- _TEXT PASSAGE_

This beautiful video is about the importance of diagnosis and the impact it can have on mothers/children, changing lives.
Many parents have questions about what they should tell their children about their condition. This video by a woman who teaches kids with special needs, and who herself has learning disabilities, is inspiring.
I was glad to see the title above BLOGS WRITTEN BY FAMILIES AFFECTED BY FASD instead of FASD Families. It takes longer but it is way better!
I know it is an easier short hand to call our kids “FASD kids” and our families “FASD familes” but we and they are SO much MORE than that. Our kids all have aptitudes and strengths but it is darn hard to see these positives when they are FASD kids and we are FASD families. And no parent out there means to make any of this more difficult than it already is do we?

- _ACTIVITY 1_
Copy the FASD text from "Many parents have" up to and including "is way better!", substituting "moving" for "inspiring".
- _ACTIVITY 2_
Carry on writing the FASD text, starting right after its last sentence.

(Saved entries)
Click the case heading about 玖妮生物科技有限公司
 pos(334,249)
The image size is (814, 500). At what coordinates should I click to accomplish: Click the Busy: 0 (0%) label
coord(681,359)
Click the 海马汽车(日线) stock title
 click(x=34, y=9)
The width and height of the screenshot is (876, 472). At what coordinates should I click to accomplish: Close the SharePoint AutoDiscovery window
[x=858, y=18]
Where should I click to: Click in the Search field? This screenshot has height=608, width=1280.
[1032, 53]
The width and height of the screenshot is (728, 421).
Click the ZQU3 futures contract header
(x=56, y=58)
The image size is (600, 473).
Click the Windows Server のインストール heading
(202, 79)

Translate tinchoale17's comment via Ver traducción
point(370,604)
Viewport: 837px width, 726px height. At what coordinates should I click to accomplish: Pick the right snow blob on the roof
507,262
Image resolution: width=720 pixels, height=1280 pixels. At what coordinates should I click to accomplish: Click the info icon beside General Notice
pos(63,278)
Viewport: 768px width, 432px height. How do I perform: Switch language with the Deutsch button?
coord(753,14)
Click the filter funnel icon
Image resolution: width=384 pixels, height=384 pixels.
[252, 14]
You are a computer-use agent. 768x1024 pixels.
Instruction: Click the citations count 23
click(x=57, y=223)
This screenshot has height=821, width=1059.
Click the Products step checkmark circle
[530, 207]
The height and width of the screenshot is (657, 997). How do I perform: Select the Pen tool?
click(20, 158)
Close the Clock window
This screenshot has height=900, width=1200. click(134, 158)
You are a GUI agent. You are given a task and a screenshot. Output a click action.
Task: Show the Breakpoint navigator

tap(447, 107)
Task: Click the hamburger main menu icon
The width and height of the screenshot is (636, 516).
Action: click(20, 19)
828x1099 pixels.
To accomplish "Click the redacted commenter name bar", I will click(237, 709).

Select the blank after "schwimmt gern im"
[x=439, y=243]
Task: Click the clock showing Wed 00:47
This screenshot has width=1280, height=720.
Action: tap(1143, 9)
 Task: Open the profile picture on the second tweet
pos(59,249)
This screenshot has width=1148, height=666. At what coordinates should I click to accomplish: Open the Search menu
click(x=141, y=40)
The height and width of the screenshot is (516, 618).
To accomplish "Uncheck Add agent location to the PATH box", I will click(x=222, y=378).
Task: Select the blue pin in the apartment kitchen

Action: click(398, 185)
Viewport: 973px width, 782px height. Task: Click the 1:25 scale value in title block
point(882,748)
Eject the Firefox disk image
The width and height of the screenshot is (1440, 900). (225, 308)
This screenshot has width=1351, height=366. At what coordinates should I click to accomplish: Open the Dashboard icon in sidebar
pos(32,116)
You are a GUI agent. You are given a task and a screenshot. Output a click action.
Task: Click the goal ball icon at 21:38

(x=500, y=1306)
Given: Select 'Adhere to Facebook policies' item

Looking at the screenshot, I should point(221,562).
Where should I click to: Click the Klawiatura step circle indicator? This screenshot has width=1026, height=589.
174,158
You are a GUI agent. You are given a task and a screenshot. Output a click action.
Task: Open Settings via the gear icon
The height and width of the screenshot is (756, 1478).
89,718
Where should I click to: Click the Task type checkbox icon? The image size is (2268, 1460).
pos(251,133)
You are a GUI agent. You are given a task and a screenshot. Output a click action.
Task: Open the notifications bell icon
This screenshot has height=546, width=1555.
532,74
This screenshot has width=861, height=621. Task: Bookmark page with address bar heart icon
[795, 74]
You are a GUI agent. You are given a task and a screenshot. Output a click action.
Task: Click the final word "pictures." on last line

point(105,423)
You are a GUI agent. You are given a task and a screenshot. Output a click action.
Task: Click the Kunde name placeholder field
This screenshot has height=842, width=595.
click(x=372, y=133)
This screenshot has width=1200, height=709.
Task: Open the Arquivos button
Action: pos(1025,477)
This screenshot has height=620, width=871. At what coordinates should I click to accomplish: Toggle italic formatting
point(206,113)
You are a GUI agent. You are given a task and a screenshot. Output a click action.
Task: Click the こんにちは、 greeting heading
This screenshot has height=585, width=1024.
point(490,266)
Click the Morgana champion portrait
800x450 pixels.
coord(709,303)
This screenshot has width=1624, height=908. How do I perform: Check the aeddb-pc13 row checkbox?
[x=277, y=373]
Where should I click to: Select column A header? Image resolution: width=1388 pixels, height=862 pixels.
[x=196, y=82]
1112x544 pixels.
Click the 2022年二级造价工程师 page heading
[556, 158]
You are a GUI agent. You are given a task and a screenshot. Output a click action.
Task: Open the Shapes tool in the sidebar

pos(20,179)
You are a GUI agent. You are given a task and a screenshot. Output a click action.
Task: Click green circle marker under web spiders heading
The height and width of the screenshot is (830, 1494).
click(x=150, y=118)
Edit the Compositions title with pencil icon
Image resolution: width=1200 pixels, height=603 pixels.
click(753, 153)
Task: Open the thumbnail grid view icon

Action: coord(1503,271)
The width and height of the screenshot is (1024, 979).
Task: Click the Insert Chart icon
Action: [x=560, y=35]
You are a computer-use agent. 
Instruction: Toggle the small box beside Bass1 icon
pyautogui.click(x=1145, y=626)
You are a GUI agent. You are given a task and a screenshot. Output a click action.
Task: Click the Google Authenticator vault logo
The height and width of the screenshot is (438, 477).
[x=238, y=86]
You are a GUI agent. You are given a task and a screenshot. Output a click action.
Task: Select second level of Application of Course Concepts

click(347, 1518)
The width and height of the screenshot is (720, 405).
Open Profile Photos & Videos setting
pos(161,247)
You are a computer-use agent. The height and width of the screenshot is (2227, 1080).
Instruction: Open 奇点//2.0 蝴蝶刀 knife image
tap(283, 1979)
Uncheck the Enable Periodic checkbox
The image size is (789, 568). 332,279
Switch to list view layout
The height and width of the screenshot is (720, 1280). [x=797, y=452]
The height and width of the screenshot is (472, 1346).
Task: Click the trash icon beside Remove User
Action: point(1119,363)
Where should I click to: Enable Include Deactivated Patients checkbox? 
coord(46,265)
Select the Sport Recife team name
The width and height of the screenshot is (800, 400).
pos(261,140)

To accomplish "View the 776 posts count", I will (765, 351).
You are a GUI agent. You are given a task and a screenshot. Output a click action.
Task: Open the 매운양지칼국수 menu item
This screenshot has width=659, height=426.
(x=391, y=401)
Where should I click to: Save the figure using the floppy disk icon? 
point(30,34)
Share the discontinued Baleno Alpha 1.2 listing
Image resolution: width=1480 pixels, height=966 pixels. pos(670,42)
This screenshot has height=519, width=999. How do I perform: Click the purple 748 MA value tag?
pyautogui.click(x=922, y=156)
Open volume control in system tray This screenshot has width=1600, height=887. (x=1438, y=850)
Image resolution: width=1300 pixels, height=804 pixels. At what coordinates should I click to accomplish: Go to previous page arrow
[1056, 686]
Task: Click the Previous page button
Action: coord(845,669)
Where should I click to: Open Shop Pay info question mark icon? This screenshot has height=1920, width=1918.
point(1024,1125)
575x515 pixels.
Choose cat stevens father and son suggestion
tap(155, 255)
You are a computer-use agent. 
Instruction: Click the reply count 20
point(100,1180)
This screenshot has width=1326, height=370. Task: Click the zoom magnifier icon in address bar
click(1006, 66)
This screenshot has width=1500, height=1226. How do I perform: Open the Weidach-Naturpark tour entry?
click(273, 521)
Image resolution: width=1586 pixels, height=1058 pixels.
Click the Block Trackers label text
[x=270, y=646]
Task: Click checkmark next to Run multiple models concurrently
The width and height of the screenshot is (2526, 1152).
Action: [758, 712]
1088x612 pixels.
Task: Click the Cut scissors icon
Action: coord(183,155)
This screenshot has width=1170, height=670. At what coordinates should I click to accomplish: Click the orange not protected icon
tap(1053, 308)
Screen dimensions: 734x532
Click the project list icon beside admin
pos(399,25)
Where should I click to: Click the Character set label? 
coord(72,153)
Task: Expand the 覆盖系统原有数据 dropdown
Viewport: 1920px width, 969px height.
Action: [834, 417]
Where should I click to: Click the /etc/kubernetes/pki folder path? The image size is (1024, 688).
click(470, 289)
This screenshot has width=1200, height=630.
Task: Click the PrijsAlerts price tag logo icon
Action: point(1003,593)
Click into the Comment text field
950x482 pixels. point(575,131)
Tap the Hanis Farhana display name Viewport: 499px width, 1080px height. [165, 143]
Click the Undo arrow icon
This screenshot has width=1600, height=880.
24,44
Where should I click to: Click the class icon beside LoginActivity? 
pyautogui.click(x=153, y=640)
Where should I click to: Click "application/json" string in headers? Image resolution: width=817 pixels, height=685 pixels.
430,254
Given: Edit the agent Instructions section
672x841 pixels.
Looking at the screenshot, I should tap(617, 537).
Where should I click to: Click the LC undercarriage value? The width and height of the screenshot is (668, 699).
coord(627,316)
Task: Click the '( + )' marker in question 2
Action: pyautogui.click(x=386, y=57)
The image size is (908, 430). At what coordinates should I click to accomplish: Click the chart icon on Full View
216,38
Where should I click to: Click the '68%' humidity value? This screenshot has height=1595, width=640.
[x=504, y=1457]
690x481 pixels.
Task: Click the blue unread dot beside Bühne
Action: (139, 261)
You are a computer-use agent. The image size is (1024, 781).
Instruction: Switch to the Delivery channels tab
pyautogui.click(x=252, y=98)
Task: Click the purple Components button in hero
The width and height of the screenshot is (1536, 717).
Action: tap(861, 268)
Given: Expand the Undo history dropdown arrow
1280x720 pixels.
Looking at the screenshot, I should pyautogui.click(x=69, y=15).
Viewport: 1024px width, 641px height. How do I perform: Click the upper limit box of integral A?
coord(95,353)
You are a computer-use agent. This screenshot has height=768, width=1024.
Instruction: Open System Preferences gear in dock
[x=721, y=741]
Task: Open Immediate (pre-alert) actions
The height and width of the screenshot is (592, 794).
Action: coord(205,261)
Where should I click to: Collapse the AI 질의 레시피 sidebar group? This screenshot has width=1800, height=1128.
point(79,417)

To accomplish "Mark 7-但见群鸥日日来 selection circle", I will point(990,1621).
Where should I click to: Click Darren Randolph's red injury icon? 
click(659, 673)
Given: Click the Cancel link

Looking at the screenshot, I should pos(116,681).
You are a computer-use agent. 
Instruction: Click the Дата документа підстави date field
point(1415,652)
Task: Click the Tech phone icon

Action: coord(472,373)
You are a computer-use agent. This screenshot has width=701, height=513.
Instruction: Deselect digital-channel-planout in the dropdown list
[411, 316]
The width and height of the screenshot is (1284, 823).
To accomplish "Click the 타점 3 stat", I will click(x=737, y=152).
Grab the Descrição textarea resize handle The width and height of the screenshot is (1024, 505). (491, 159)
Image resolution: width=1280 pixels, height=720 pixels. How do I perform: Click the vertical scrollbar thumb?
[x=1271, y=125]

- _TASK ANSWER 1_
Many parents have questions about what they should tell their children about their condition. This video by a woman who teaches kids with special needs, and who herself has learning disabilities, is moving.
I was glad to see the title above BLOGS WRITTEN BY FAMILIES AFFECTED BY FASD instead of FASD Families. It takes longer but it is way better!

- _TASK ANSWER 2_
Two great people in the FASD community taught me person-first language years ago. Dr. Dan Dubovsky and Jan Lutke. Dan in Toronto at a training he was giving where he impishly said, “you wouldn’t call them hemorrhoid kids would you?” (I have NEVER forgotten that for obvious reasons but don’t have the nerve to do it in most of the presentations I do) and Jan – bless her heart – came out on the stage after lunch one day in Victoria at a national or international conference I was presenting at (Blush!!) and chewed us ALL (hundreds of people) out – why? she was hearing a lot of references to “FASD kids” as she walked around the conference !!! “Gulp” I thought. I say that – it took me months to change my words to focus on the person-first and the condition second. We are about far more than FASD. (Even though on many days it seems like everything is about FASD doesn’t it? I not only train but have been parenting with FASD for decades!)
We need to use person-first and family-first language. Otherwise it is harder to find the natural aptitudes our kids possess if all we see is their FASD. We can hardly expect the best from others when we don’t put it out there ourselves.
Our children are affected by FASD, we have classrooms for students with FASD, and families dealing with FASD. It is harder but it works better.